# equipment question



## jfinch (Apr 28, 2009)

Okay I am going to get some surf fishing equipment so I can fish while the family plays at the beach. We make it to the Fort Morgan area about twice a year so obviously I don't want to drop a ton of cash. My son likes to "Catch" not much on Fishing yet, but he is only 6.I don't want to have to replace stuff every year I want to add to the equipment because therewill betwo and eventually 3 of us fishing hopefully. Little guy is only 3. 

Rods: I have looked online at the Diawa Sealine series Surf rods. The price is right on them but how do they hold up? Would I be better off with the Ugly Stik? They are a little more money but not much more. What would be the best length to get fora first rod? From my searching and reading 10-12ft seems to be the norm. Is there anything else to consider that is in a similar price point?

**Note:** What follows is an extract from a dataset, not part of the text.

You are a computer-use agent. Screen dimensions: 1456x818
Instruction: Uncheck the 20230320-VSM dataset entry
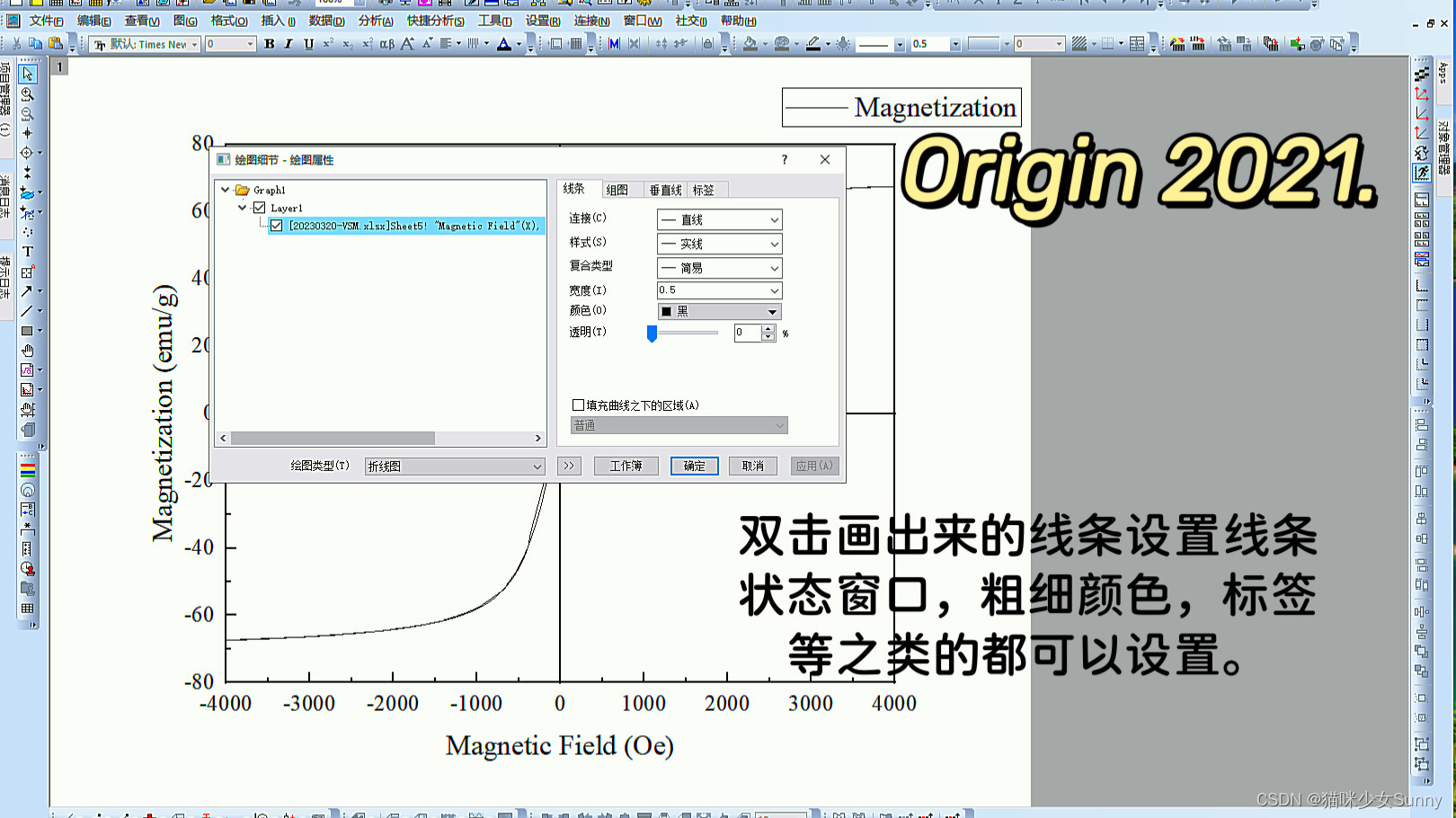click(x=276, y=226)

Reels: Waters seem to get real muddy here. I have read some good things about the Diawa Black Gold and the Emcast. I know that Penn used to be the gold standard but they seem to get lukewarm reception on their newer stuff. They do however have several offerings in the sub $100 catergory. Are they worth a look?

Line: Braid or Mono?

I will stop there for my first post so it doesn't become a dissertation yet.


----------



## ShaneLane (Aug 3, 2008)

First welcome to the forum, i will start by telling you what i use i have a 12 ft rod with a penn 850ssm reel and has 30lb power pro on it i feel it works much better in the surf than mono it does not stretch and its diam. is that of 6lb test so you can cast a mile if you look on craigs list and such or e-bay or the for sale section here you can normally pick up a penn 850 or 750 for around 85 also if you want to just save some money for your first set up i would go to wally world get a ugly stick 12ft. and a cheap priced large spinning reel then go from there but for a good setup plan on spending at the least $120 thats what i paid for my rod and reel and that was a good price so happy hunting and good luck fishing


----------



## chefpomp (Apr 16, 2009)

I agree with shanelane. If you are only going to be here a couple times a year you can always get a cheap shakespear rod and real combo. By far not the best but I have a couple that have lasted me several years with proper care. However I also have a 12 ugly stik and love it. Have several daiwa reals and rods as well, and love them. Never used the emcast but I hear its pretty sweet.


----------



## jfinch (Apr 28, 2009)

Thanks for the help.

Well I scored a 9' Mako Combo at Bass Pro for $40. So I got the rod and reel part down. I spooled it with Sufix Siege 17lb last night. They are giving a $6 rebate on two 330 yd spools soI bought an 8lb for my lighter rigs. Now I have a question about shock leader. Is it really necessary? What I have read is fighre 10lbs per ounce of weight. I was figuring I would be using a 3 oz pyramid so do I need a 30lb shock leader or will the 17lb line hold up? If I need the shock leader I will get a small spool and use it for that and tying my rigs. I think 30lb would be good for that as well. And If anybody has any pointers for the Fort Morgan area between Bon Secur and the Fort. They would be appreciated as well.

Thanks,


----------